■ **AIM OF THE TASK**
Please return, word for word, the line containing "has width=884, height=707." and each line after it through the end of the data below, and nothing else.
*** Block opens ***
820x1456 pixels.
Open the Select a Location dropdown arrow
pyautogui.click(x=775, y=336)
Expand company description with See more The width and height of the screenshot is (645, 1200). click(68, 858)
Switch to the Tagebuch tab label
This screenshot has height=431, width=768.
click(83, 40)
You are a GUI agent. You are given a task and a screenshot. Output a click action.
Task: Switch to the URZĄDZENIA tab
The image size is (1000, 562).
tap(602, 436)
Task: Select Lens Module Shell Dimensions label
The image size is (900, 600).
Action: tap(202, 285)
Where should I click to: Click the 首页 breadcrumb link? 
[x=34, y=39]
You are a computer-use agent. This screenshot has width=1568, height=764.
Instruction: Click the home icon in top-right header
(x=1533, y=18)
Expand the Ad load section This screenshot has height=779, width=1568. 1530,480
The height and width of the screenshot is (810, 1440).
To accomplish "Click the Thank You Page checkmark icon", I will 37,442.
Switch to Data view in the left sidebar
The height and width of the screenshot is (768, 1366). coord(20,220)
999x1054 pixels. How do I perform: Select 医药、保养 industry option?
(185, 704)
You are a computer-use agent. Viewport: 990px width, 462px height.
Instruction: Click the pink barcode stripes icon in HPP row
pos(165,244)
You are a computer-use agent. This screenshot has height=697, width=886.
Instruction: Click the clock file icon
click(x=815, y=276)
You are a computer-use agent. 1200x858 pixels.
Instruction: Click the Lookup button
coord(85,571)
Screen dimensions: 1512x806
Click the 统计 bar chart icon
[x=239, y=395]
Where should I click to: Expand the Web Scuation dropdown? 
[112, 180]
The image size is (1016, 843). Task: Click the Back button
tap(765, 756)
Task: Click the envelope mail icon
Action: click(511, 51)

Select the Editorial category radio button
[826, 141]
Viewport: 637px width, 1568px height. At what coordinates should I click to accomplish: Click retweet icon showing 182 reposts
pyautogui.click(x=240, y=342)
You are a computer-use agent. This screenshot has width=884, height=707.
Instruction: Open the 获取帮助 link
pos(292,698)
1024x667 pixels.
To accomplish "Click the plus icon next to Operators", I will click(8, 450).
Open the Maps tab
*** Block closes ***
■ **WRITTEN SOLUTION**
You are a computer-use agent. This screenshot has width=884, height=707.
Instruction: Open the 获取帮助 link
pos(292,698)
1024x667 pixels.
To accomplish "Click the plus icon next to Operators", I will click(8, 450).
Open the Maps tab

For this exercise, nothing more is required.